| What is required |
For the word "Open", return each line of the data in which it occurs.

| Data to use |

== Segment start ==

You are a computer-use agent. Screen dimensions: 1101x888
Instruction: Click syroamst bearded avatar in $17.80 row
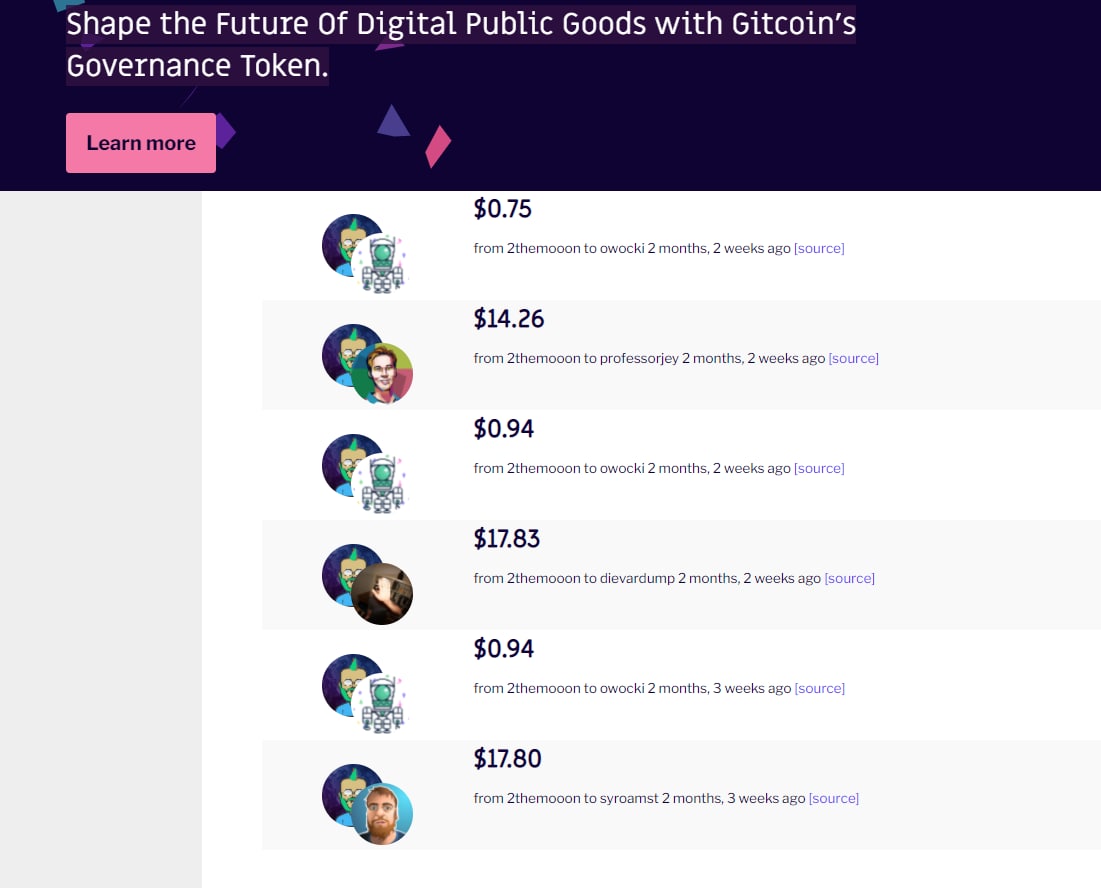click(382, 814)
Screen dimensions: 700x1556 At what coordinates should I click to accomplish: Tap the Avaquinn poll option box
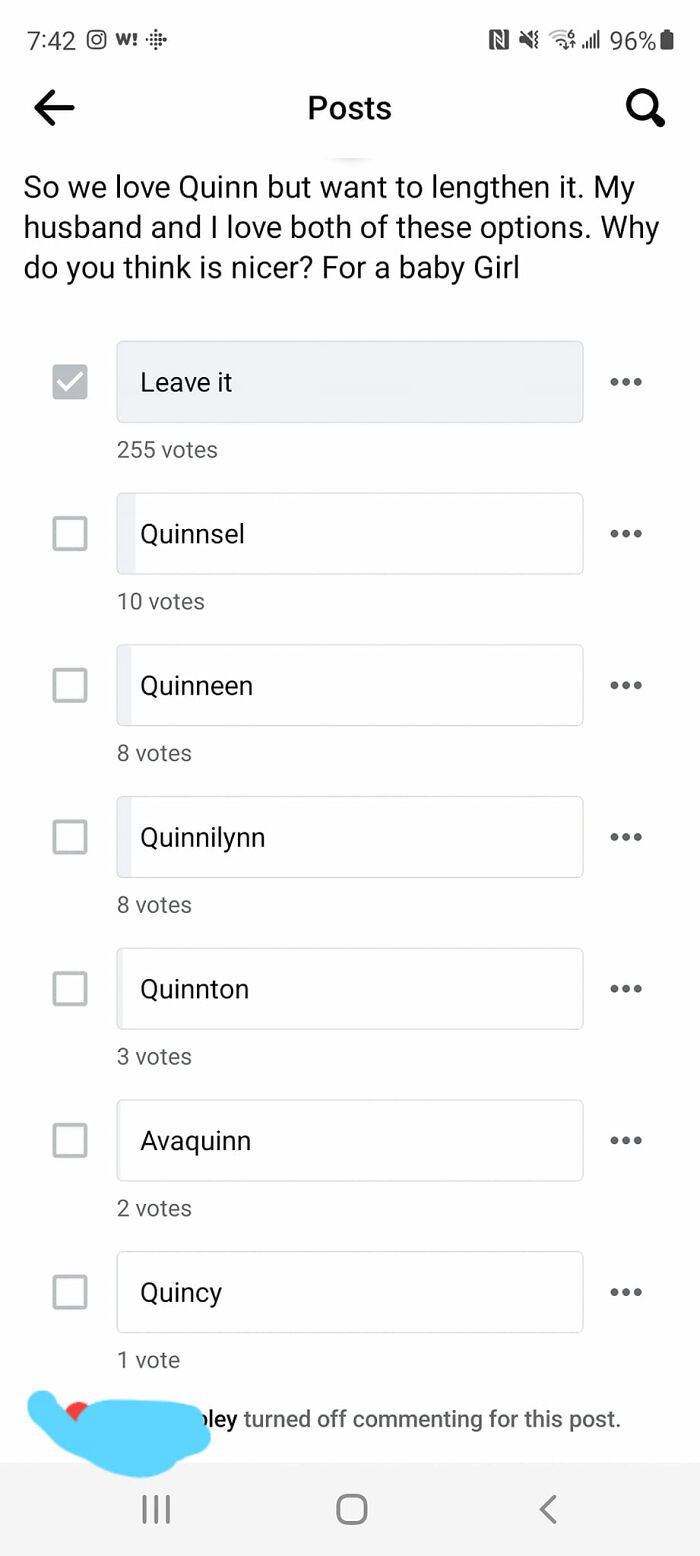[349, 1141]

== Segment end ==
== Segment start ==

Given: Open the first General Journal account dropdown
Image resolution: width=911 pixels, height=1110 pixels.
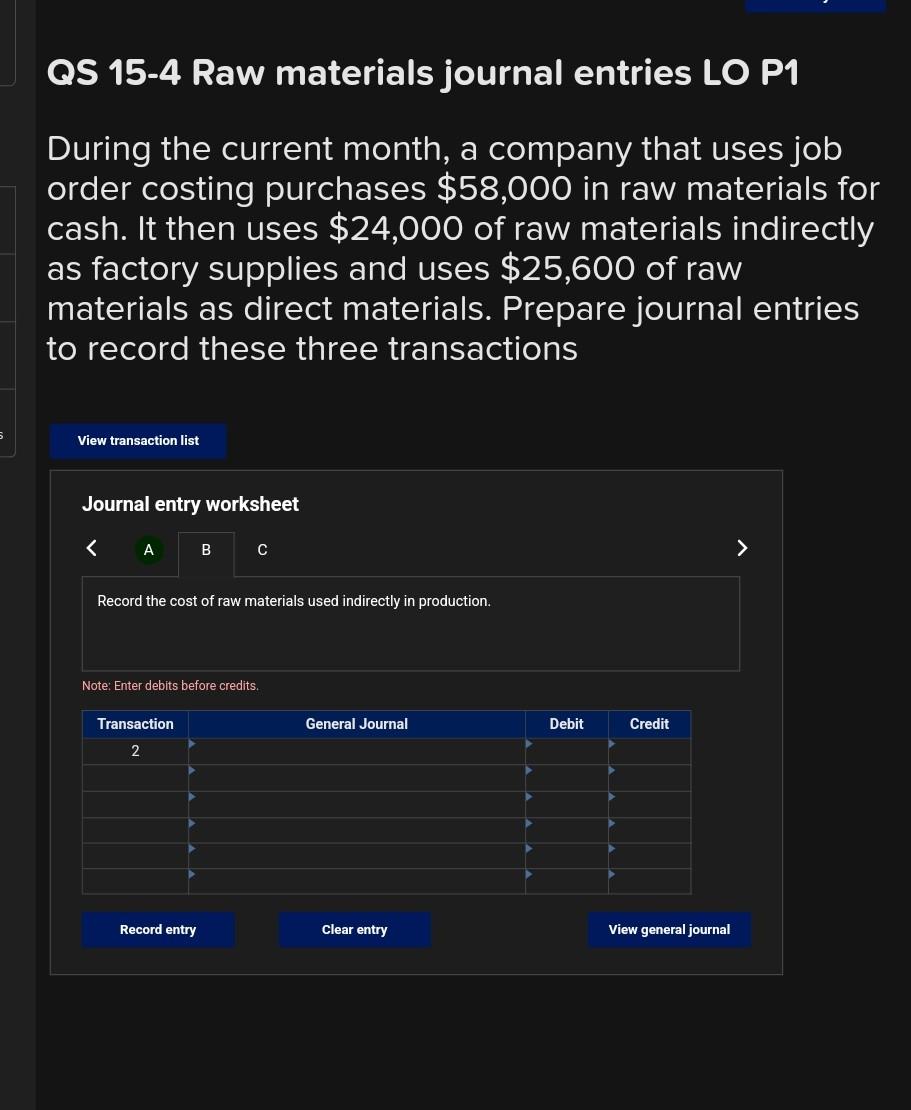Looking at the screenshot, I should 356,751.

== Segment end ==
== Segment start ==

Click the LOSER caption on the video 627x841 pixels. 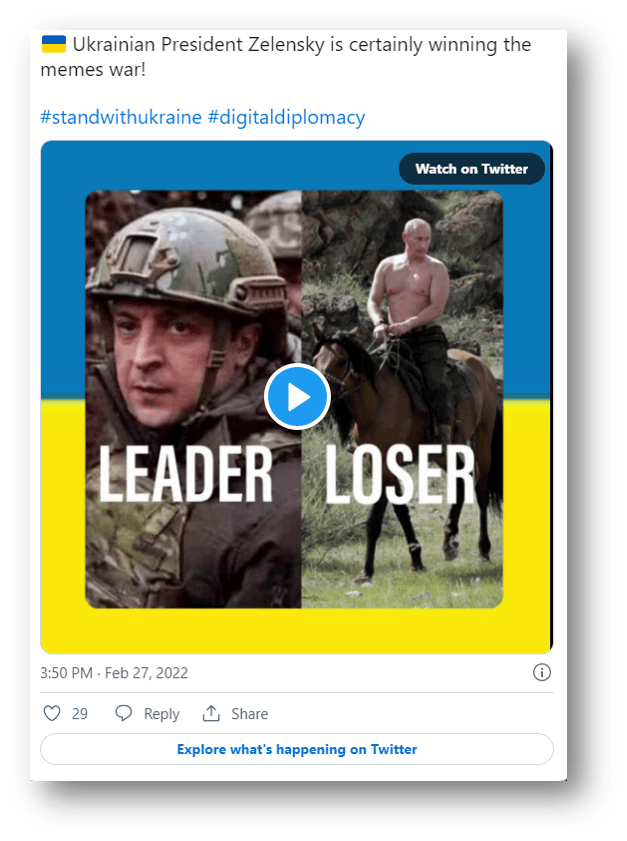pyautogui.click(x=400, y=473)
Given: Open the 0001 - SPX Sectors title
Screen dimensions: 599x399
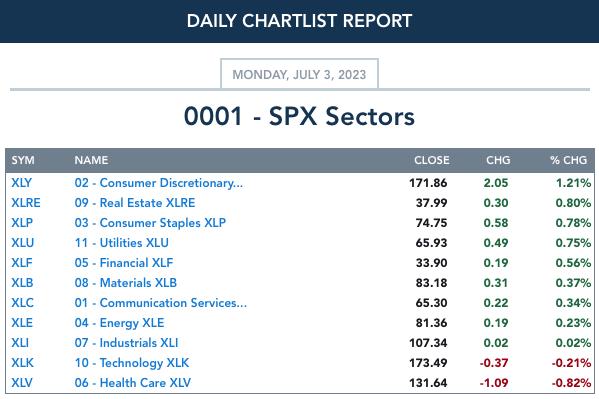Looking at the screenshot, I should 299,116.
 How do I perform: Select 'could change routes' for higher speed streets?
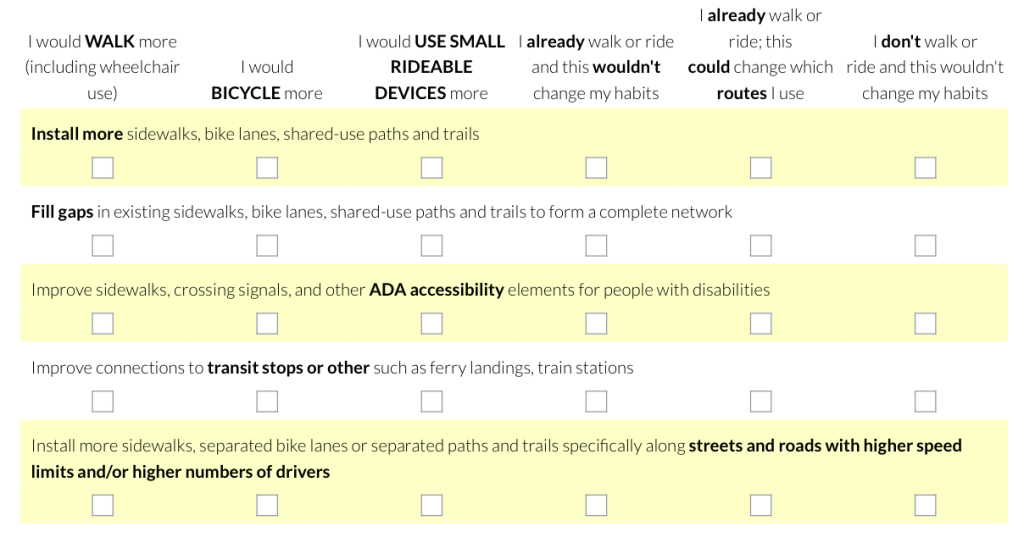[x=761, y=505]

== Segment end ==

| Response for this exercise |
Given: Open the first General Journal account dropdown
Given: Open the 0001 - SPX Sectors title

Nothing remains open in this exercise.